Fuel Choice and Deregulation Act of 2015 Introduced

Mar 31, 2015
WASHINGTON, D.C. – U.S. Senators Rand Paul (R-KY) and Chuck Grassley (R-Iowa) last week introduced the Fuel Choice and Deregulation Act of 2015. This legislation will remove Environmental Protection Agency’s (EPA) impediments to market competition and innovation in America’s transportation fuel market.

“The EPA’s onerous regulation of fuels is artificially limiting options for consumers and producers and preventing the adoption of new fuel options that could benefit our environment, our economy, and our energy security. Through competition and consumer choice, my bill will free fuel producers and automobile manufacturers to innovate and bring new products to market that can lower costs to consumers, increase domestic energy production, and benefit the environment.” Sen. Paul said.

“Consumers appreciate having choices, whether it’s at the grocery store or the fuel pump,” Sen. Grassley said. “Those of us who live in biofuels-producing states like Iowa understand the appeal of cleaner, domestic, renewable fuels. The EPA should be consistent in the way it treats different fuel blends as a matter of fairness and to give consumers more options for fueling their vehicles. The EPA has never acted on its authority to grant a waiver for E15. This bill proposes a legislative fix to fill the void.”

Supporters of the Fuel Choice and Deregulation Act of 2015 include: the Renewable Fuels Association (RFA), Growth Energy, Commonwealth Agri-Energy, and the U.S. Energy Security Council.

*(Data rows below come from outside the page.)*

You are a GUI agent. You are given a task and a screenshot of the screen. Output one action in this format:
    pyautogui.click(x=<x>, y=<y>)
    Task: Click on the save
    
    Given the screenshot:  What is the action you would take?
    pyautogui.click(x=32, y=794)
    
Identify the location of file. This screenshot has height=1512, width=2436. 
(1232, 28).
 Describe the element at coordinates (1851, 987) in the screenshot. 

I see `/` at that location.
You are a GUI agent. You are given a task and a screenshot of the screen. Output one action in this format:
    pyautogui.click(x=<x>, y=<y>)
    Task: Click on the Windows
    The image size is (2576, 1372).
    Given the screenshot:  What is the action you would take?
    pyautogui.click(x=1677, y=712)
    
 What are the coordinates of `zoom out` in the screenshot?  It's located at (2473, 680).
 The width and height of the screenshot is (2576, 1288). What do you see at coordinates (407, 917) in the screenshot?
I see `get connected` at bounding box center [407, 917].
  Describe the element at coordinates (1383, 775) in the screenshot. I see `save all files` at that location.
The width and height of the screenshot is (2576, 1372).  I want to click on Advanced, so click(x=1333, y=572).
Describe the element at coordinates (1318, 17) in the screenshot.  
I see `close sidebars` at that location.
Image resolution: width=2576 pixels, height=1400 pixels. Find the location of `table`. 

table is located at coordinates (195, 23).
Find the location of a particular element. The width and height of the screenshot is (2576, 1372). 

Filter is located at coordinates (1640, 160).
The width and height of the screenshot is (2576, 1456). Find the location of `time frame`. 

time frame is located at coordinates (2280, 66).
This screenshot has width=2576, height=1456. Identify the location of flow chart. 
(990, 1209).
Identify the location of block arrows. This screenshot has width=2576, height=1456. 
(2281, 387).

“Securing parity with respect to fuel volatility regulation for E10 and E15 is critical to the expansion of E15 in the marketplace. The RFA believes EPA has the regulatory authority to do that without new legislation. But legislation compelling Agency action such as Senator Paul’s Fuel Choice and Deregulation Act underscores the need to achieve parity by any means necessary, and we applaud and support his effort. Without it, refiners will continue to deny gasoline marketers the specially tailored blendstocks they would need to sell E15 in the summer months.  At the end of the day, however, the most important means of assuring fuel choice for consumers would be the successful implementation of the RFS as intended by a bipartisan Congress in 2007,” said Bob Dinneen, President and CEO of Renewable Fuels Association.

Now we have no truck with the Obama administration’s running of the EPA. Their policies are often wrong, reprehensible, high-handed, unconstitutional,  even corrupt.  But environmentalists are divided and various reports indicate they are turning against corn-based ethanol, the main source of so-called renewable fuels, as ecologically unsound (see our energy and climate category at right).  Of course they don’t like carbon fueled engines period and love to increase costs for them. Together those matters would explain any regulatory impediments or bureaucratic foot-dragging by the Obama administration’s EPA.

No offense Senators Grassley and Paul, but who believes the purpose of your law is not in service to Big Ethanol and Iowa politics . . . that it is not more about removing any impediments to large-scale E15 for no good reason?  How about offering something that substantially curtails the EPA and their regulatory writing powers, and is not so parochial at best.